● **What this task involves**
Could you write out, exactly and with no pictures, every line from the one containing "This screenshot has width=910, height=410." through the last line of the entries?

● **Material to process**
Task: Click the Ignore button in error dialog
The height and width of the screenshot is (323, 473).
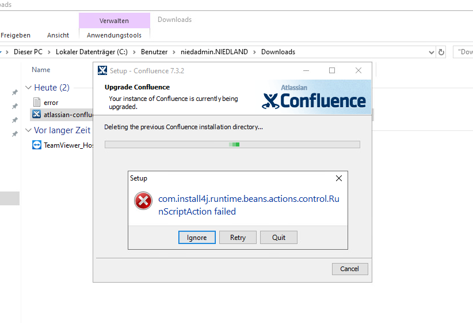Action: (x=197, y=238)
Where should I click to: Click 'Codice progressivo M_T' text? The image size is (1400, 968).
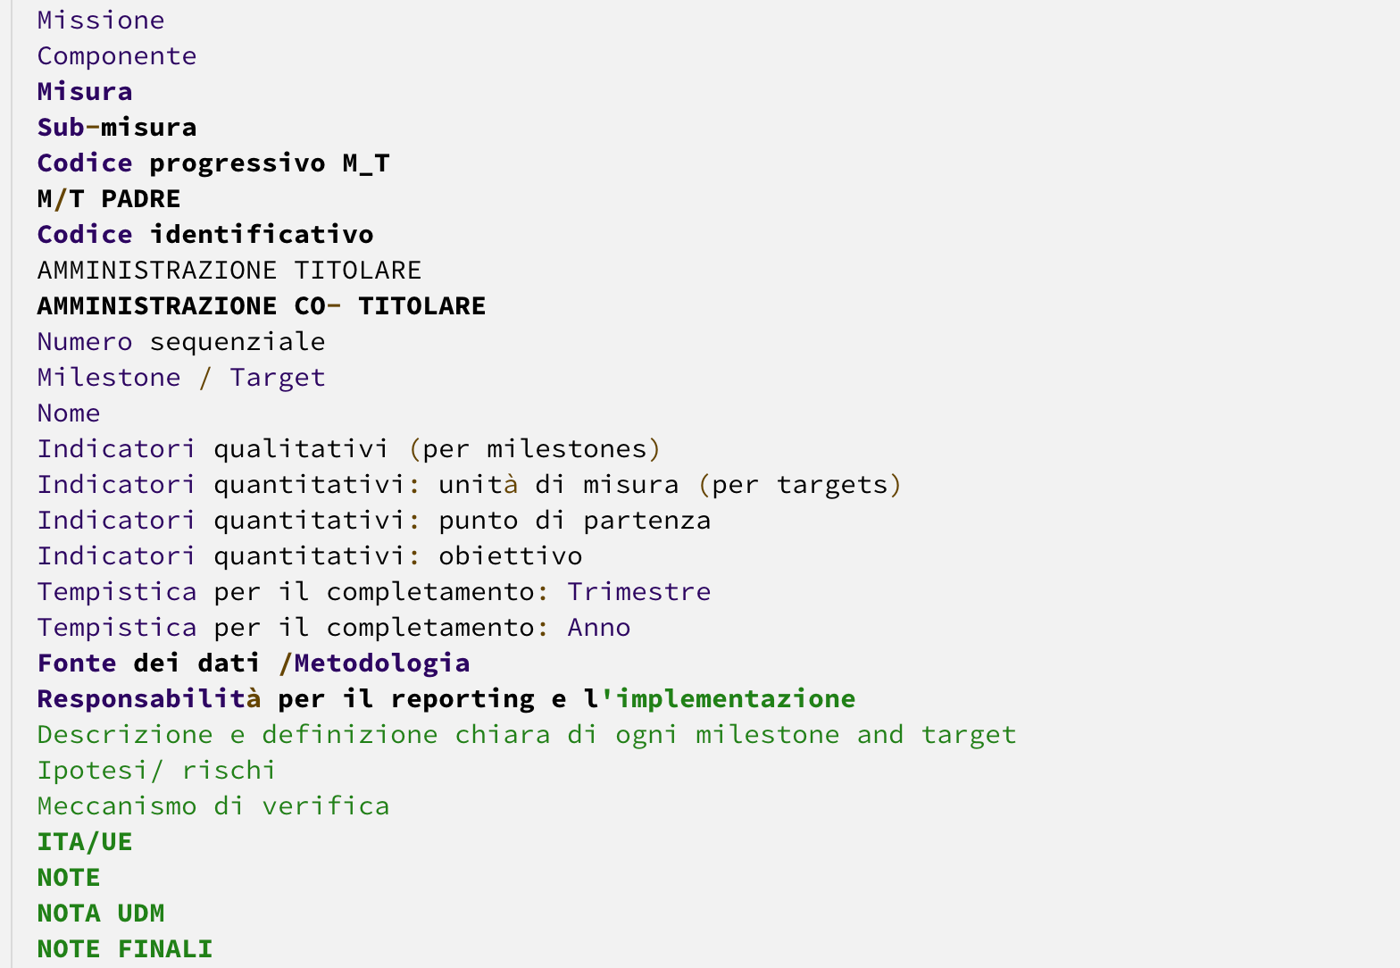[x=213, y=163]
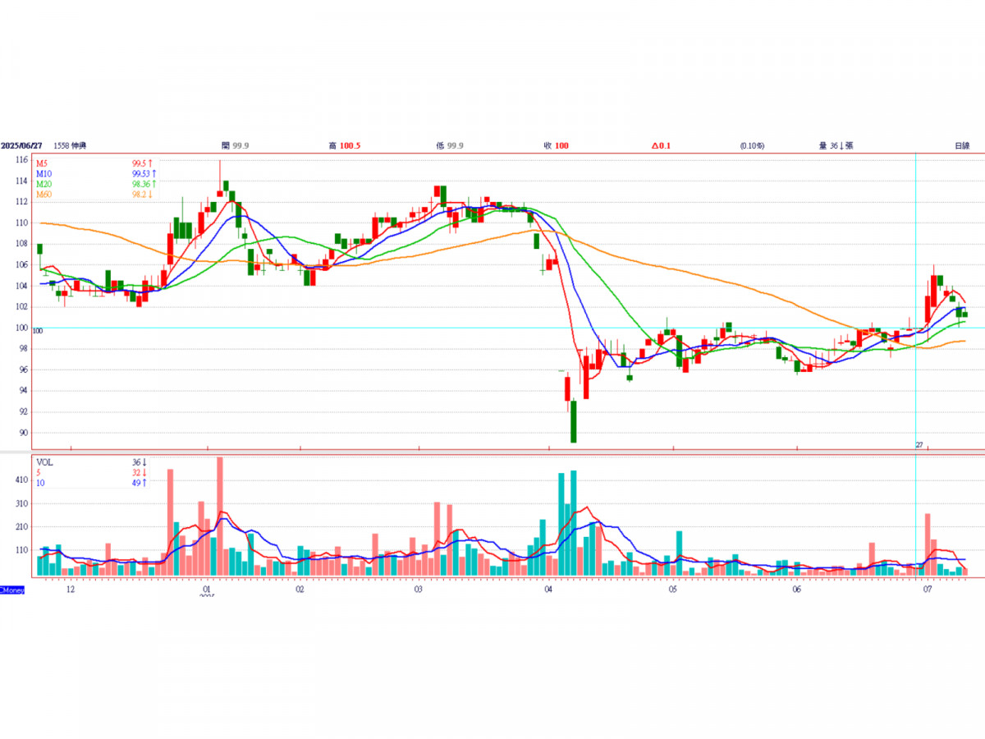Screen dimensions: 985x739
Task: Toggle the M10 moving average legend entry
Action: click(x=43, y=174)
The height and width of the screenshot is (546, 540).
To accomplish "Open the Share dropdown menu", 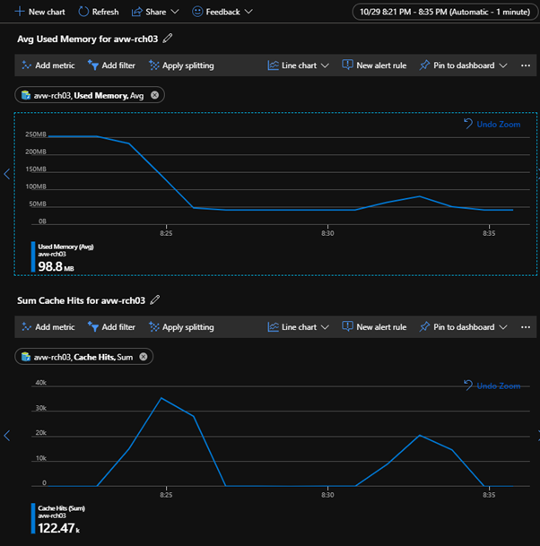I will coord(155,12).
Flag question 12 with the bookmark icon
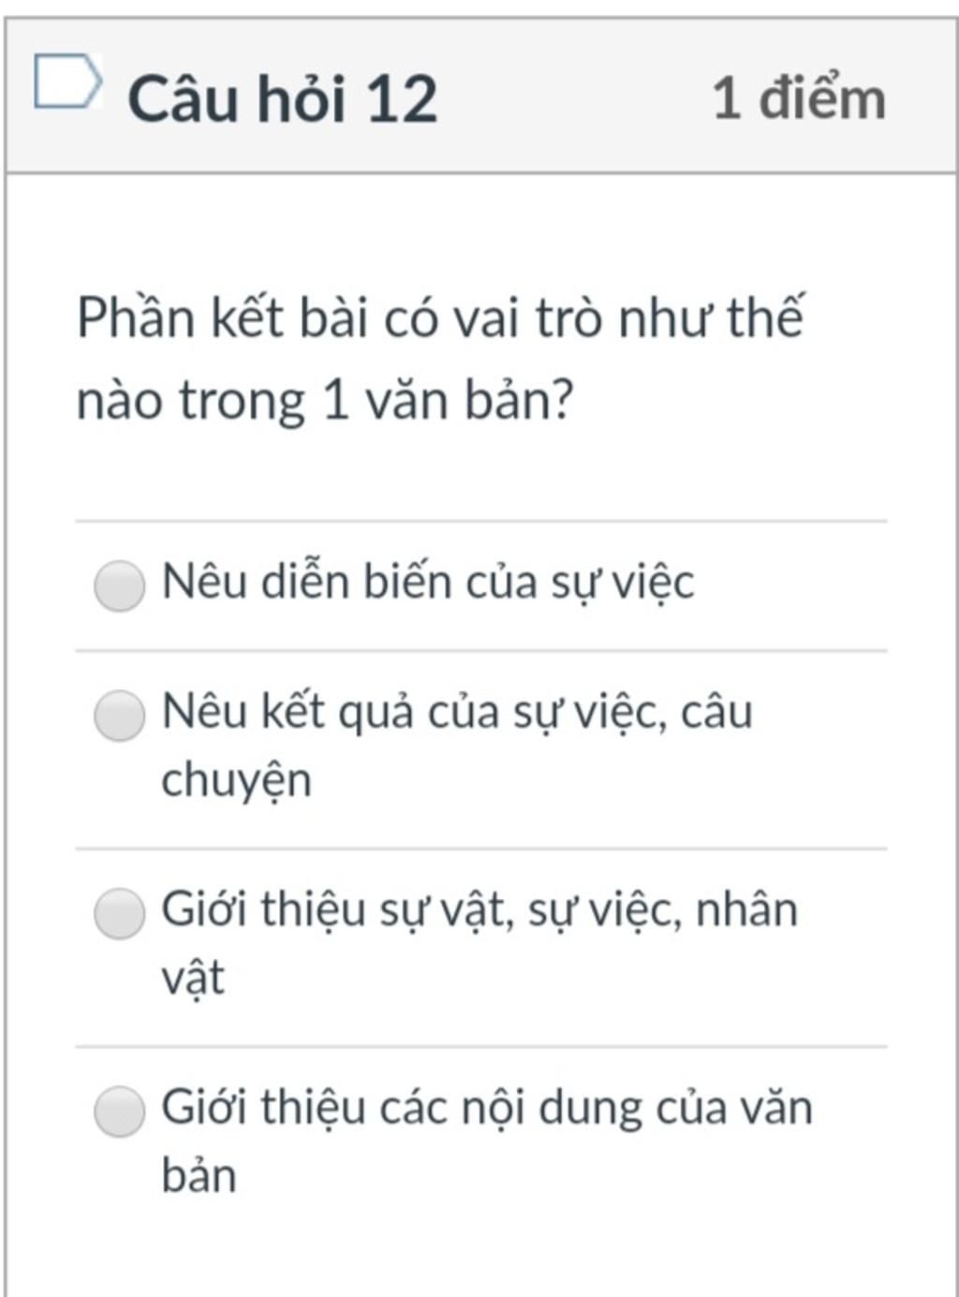This screenshot has height=1297, width=959. point(66,82)
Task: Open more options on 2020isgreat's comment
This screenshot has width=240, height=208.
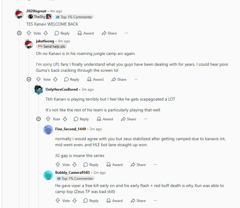Action: coord(126,33)
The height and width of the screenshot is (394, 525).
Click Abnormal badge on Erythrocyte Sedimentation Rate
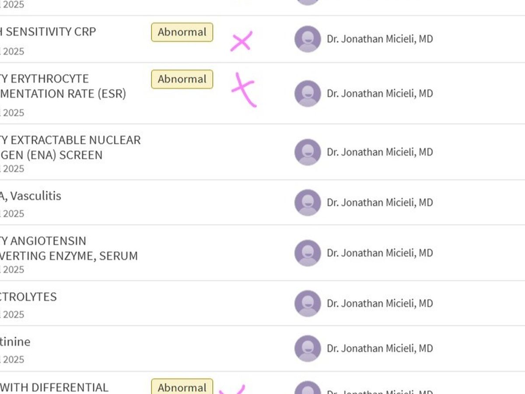(182, 79)
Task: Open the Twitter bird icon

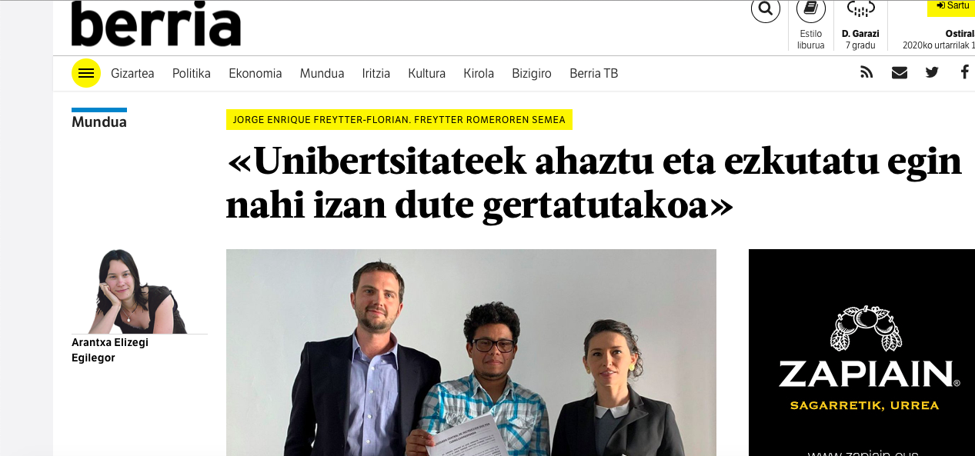Action: pos(932,73)
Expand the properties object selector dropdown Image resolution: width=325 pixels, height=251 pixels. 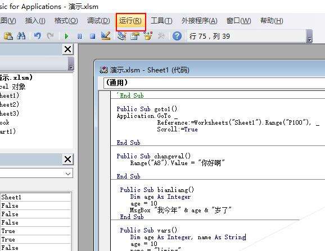(68, 174)
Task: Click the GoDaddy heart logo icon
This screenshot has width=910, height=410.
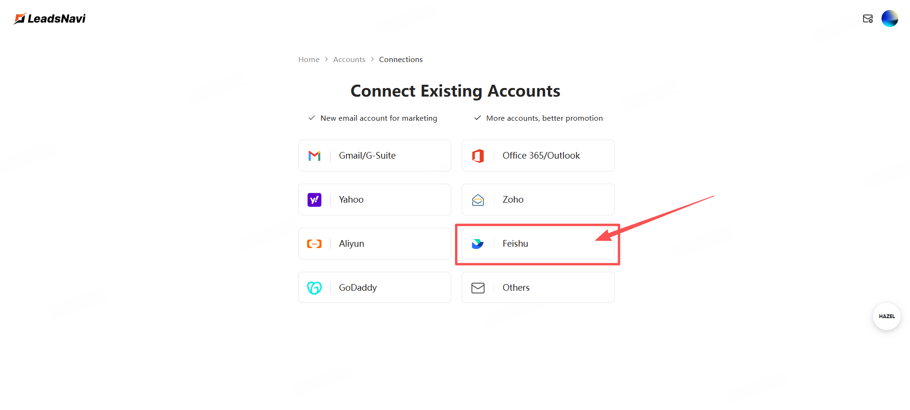Action: point(314,288)
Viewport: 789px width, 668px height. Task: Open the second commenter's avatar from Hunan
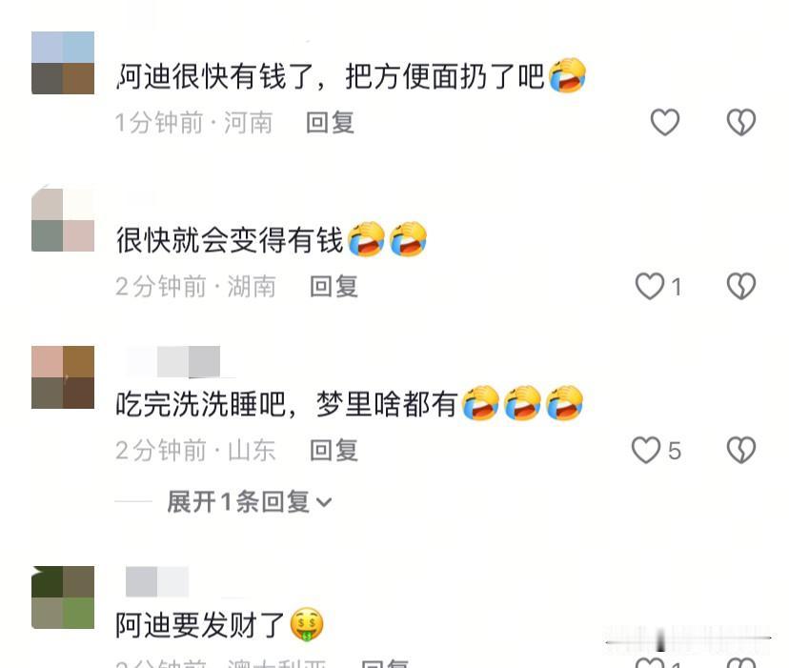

● **Answer area**
This screenshot has width=910, height=410.
Action: point(314,288)
Viewport: 789px width, 668px height. Task: Open the second commenter's avatar from Hunan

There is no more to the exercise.